この記事は約 21 分で読めます。

ウェブサイトの高速化や表示速度はユーザーにとって最も重要な要素のひとつで、Googleが掲げるユーザーファーストの観点からもSEO上の評価に影響があると言われています。

WordPressサイトの高速化・表示速度改善について検討する際、いくつかの方法が考えられます。

「サーバー環境・サーバースペックの見直し」
「ブラウザキャッシュやgzip圧縮など.htaccessファイル設定の見直し」
「HTML/CSS/JSなどのソース構造の最適化・minify化」
「画像最適化」
「WordPressのキャッシュ系プラグインの導入」

・・・などなど、具体例を挙げ出すとキリが無いほど対策方法は多岐に渡りますが、真っ先に候補に挙がるのがキャッシュ系プラグインの導入ではないでしょうか。

理由は導入コストを抑えつつ、期待できる効果が高いからです。

一括りに「キャッシュ系プラグイン」と言っても、必要最低限の機能に絞ったシンプルなものから、広範囲をカバーする多機能なプラグインまで・・・世の中には数多くの優秀なプラグインが存在します。

WordPressにおけるキャッシュ系プラグインと言えば、一般的にはWP Fastest Cache」「WP Super Cache」「W3 Total Cacheなどが有名ですよね。

サーバー環境や使用テーマ・プラグインとの相性に問題がなければ、設定方法を間違えない限り一定の効果を得られることでしょう。

ただ、サーバー環境やウェブサイトの種別、WordPressのテーマ・プラグインとの相性次第で最適解が異なるため「誰にでもオススメできる汎用性の高い本命プラグイン」とは言いづらい悩ましい側面も併せ持っています。

しっかり対処できる知識や技術があれば問題ないのですが、環境や設定次第ではウェブサイトが致命的な状況に陥ることもあり得るため、ライトユーザーやミドルユーザーにとっては正直導入のハードルが高いと言えます。

高速化を図るために導入するプラグインによって、ウェブサイト運用担当者にとってあずかり知らない運用リスクを負うことは避けたいですよね。

本記事ではサイト高速化を実現するためのキャッシュ系プラグイン導入にあたり、以下3項目を最優先事項として位置付けました。

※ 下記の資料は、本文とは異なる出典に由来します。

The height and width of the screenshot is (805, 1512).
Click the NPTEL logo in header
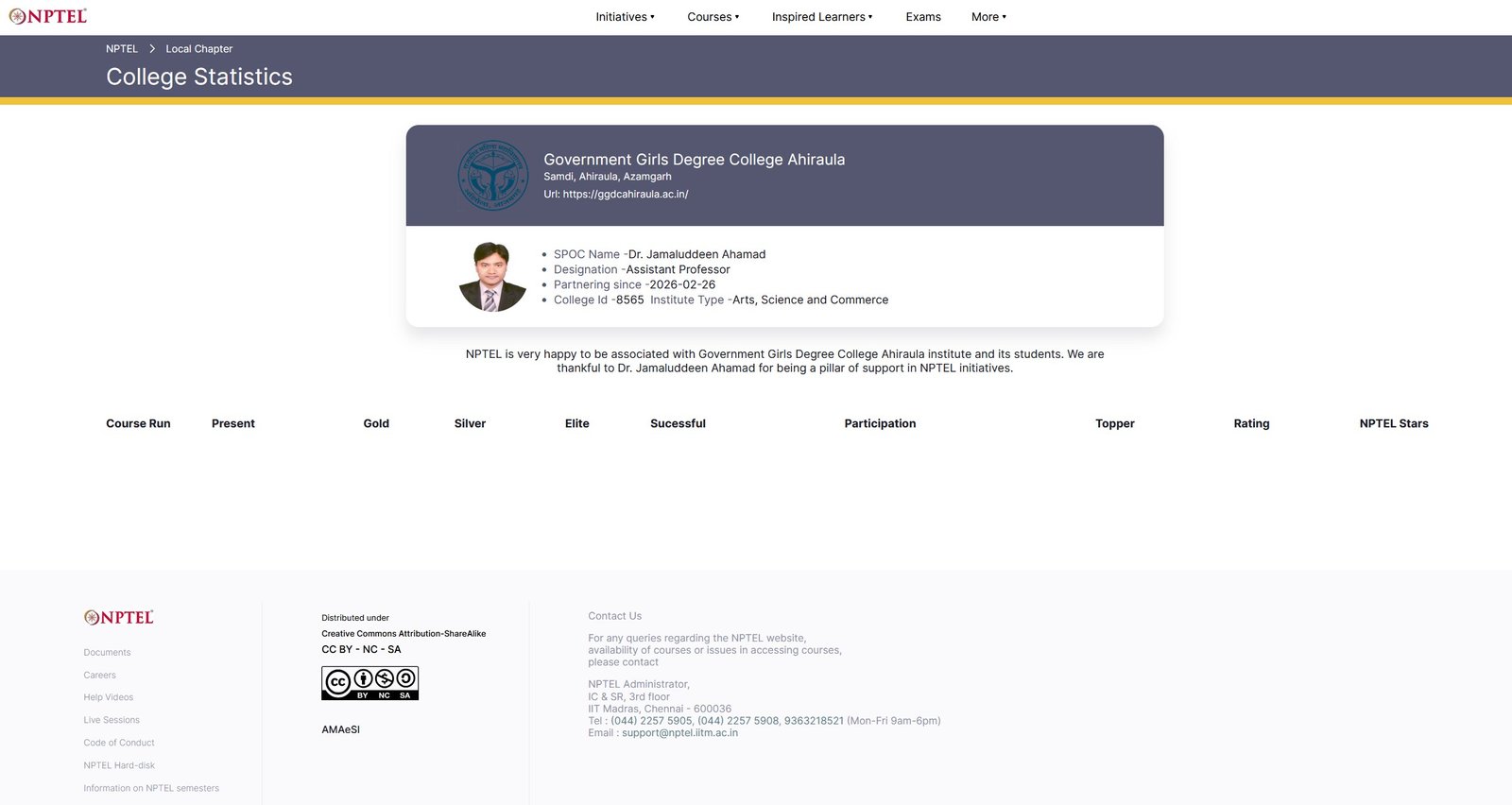(48, 16)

  • 「汎用性の高さ」⇒「特定の環境に依存せず再現性が高い」
  • 「初期導入コストの低さ」⇒「設定方法がシンプル」
  • 「運用時の安定性」⇒「他のプラグインとの競合発生リスクが低い」

試行錯誤した結果、辿り着いたのがAutoptimizeCache Enablerという2つのプラグインの組み合わせによる運用です。

Autoptimizeプラグインの主な役割は「ソースコード圧縮」がメインで、Cache EnablerプラグインはWordPressのページキャッシュを生成する「キャッシュ機能に特化」した役割を担っています。

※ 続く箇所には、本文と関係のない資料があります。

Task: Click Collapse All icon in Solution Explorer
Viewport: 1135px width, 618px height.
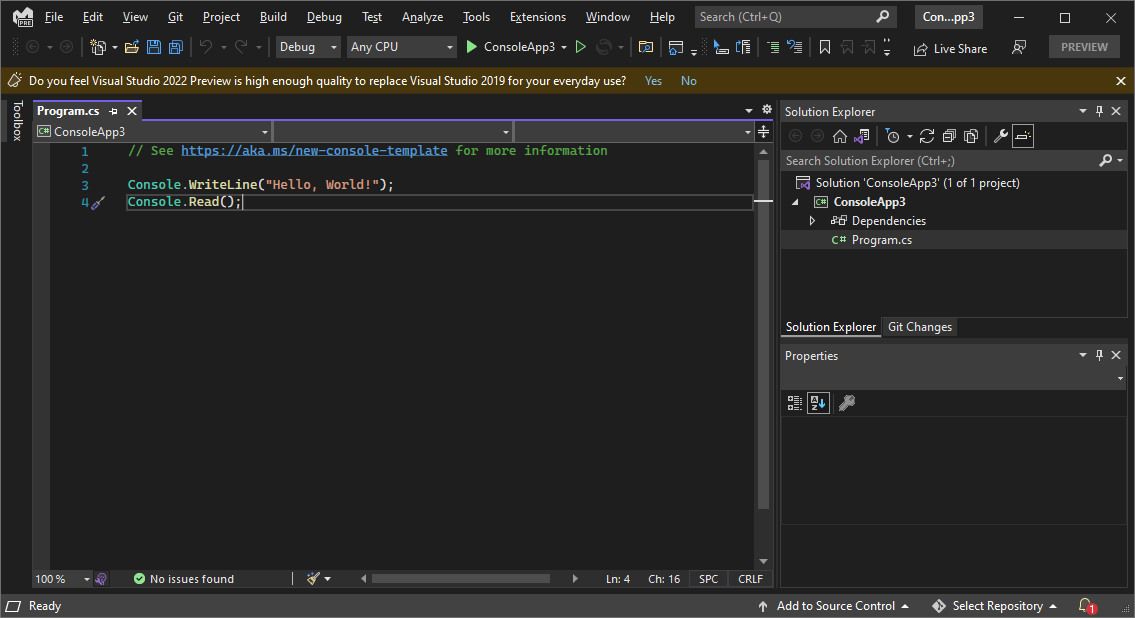Action: click(949, 136)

本記事ではAutoptimizeとCache Enablerという2つのプラグインを組み合わせて使うことで、WordPressサイトの高速化や表示速度が劇的に改善する方法を測定データを交えてお伝えします。

既に「サイト高速化の最適解を見つけ出して対策してるよ」という人にとってはあまり目新しい内容ではありませんが、サイト高速化への取り組みを今から検討しよう考えている人には是非読んでいただきたい内容となっています。

※本記事はブルーアンドアソシエイツ社のエンジニアによって書かれた記事であり、本記事内で使用されている検証データ等は当時の内容となっておりますことをご了承ください。

ウェブサイト高速化についての考察

プラグインの解説に入る前に少し脱線と言うか、予備知識的な話をさせていただきます。

ホームページで効果を上げるために大切な要素を大きく4つに分類してみます。(他にも大切な要素はありますが、とりあえず4つ挙げてみます)

  1. 「SEO」=「集客」
  2. 「UI」=「デザイン・導線設計」
  3. 「コンテンツ」=「サービスや商品自体の魅力・コピーライティング」
  4. 「CV」=「購入やお問い合わせのなどの目標到達」

上記項目は深堀りするとさらに細分化できますが「サイト高速化」はどのカテゴリに属するでしょうか?

ここで少し視点を変えて、上記4項目をユーザーの動向から2つに分類してみましょう。

  1. サイト訪問前
    「SEO」
  2. サイト訪問後
    「UI」「コンテンツ」「CV」

このように分類すると分かりやすいかもしれませんね。

「サイト高速化」はそれ自体が主体となるわけではありませんが「サイト訪問後」の全てのアクションに影響してくる重要な要素と言えるでしょう。

たとえ素敵なデザインやUIを兼ね備えた魅力的なサービスを提供するホームページを用意しても、クリックする度にページ遷移の動作がもっさりして表示が遅い場合、どうでしょうか?少しテンションが下がりますよね。。。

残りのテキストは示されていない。